In a MATCH_RECOGNIZE clause, you use the PATTERN subclause to specify the row pattern to match:

MATCH_RECOGNIZE(
  ...
  PATTERN(row_before_decrease row_with_price_decrease+ row_with_price_increase+)
  ...
)
Copy

To specify the expressions for the pattern variables, you use the DEFINE subclause:

MATCH_RECOGNIZE(
  ...
  DEFINE
    row_with_price_decrease AS price < LAG(price)
    row_with_price_increase AS price > LAG(price)
  ...
)
Copy

where:

  • row_before_decrease does not need to be defined here because it should evaluate to any row.

  • row_with_price_decrease is defined as an expression for a row with a price decrease.

  • row_with_price_increase is defined as an expression for a row with a price increase.

To compare the prices in different rows, the definitions of these variables use the navigational function LAG() to specify price for the previous row.

The row pattern matches two sequences of rows, as illustrated below:

First sequence of rows that match the "V" pattern
Second sequence of rows that match the "V" pattern

For the first matching sequence of rows:

  • row_before_decrease matches the row with the stock price 50.

  • row_with_price_decrease matches the next row with the stock price 36.

  • row_with_price_increase matches the next two rows with the stock prices 39 and 42.

For the second matching sequence of rows:

  • row_before_decrease matches the row with the stock price 42. (This is the same row that is at the end of the first matching sequence of rows.)

  • row_with_price_decrease matches the next row with the stock price 30.

  • row_with_price_increase matches the next two rows with the stock prices 47, 71, and 80.
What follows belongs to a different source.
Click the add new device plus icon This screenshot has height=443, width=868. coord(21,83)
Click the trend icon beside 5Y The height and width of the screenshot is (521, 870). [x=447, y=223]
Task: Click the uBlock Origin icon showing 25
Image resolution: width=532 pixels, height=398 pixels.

Step 3: Specifying the Rows to Return

MATCH_RECOGNIZE can either return:

  • a single row that summarizes each matching sequence, or

  • each row in each matching sequence

For this example, you want to return a summary of each matching sequence. Use the ONE ROW PER MATCH subclause to specify that one row should be returned for each matching sequence.

MATCH_RECOGNIZE(
  ...
  ONE ROW PER MATCH
  ...
)
Copy

Step 4: Specifying the Measures to Select

When you use ONE ROW PER MATCH, MATCH_RECOGNIZE does not return any of the columns in the table (except for the column specified by PARTITION BY), even when MATCH_RECOGNIZE is in a SELECT * statement. To specify the data to be returned by this statement, you must define measures. Measures are additional columns of data that are calculated for each matching sequence of rows (e.g. the starting date of the sequence, the ending date of the sequence, the number of days in the sequence, etc.).

Use the MEASURES subclause to specify these additional columns to return in the output. The general format for defining a measure is:

<expression> AS <column_name>
Copy

where:

  • expression specifies the information about the sequence that you want to return. For the expression, you can use functions with columns from the table and pattern variables that you defined earlier.
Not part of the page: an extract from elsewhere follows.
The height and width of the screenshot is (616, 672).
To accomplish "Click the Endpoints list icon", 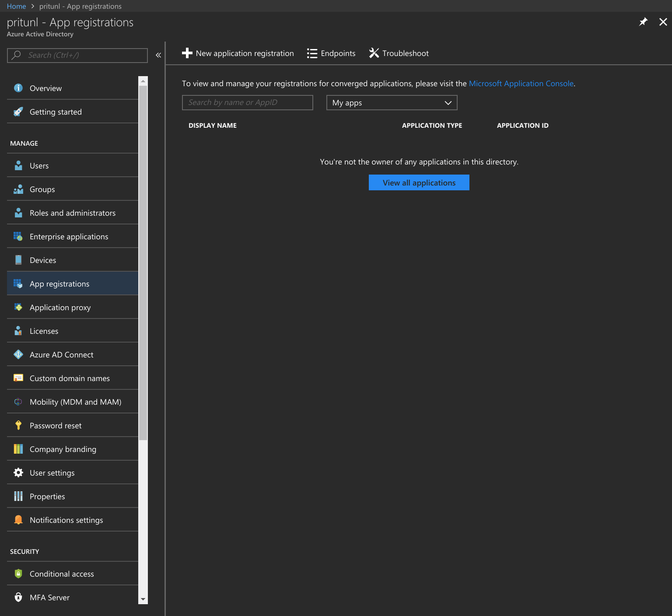I will point(312,53).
  • column_name specifies the name of the column that will be returned in the output.

For this example, you can define the following measures:

  • A number that identifies the sequence (the first matching sequence, the second matching sequence, etc.).

    For this measure, use the MATCH_NUMBER() function, which returns the number of the match. The numbers start with 1 for the first match for a partition of rows. If there are multiple partitions, the number starts with 1 for each partition.

  • The day before the stock price decreased.

    For this measure, use the FIRST() function, which returns the value of the expression for the first row in the matching sequence. In this example, FIRST(price_date) returns the value of the price_date column in the first row in each matching sequence, which is the date before the stock price decreased.

  • The last day when the stock price increased.

    For this measure, use the LAST() function, which returns the value of the expression for the last row in the matching sequence.

  • The number of days in the “V” pattern.

    For this measure, use COUNT(*). Because you are specifying COUNT(*) in the definition of a measure, the asterisk (*) specifies that you want to count all of the rows in a matching sequence (not all of the rows in the table).

  • The number of days when the stock decreased.

    For this measure, use COUNT(row_with_price_decrease.*). The period followed by an asterisk (.*) specifies that you want to count all of the rows in a matching sequence that match the pattern variable row_with_price_decrease.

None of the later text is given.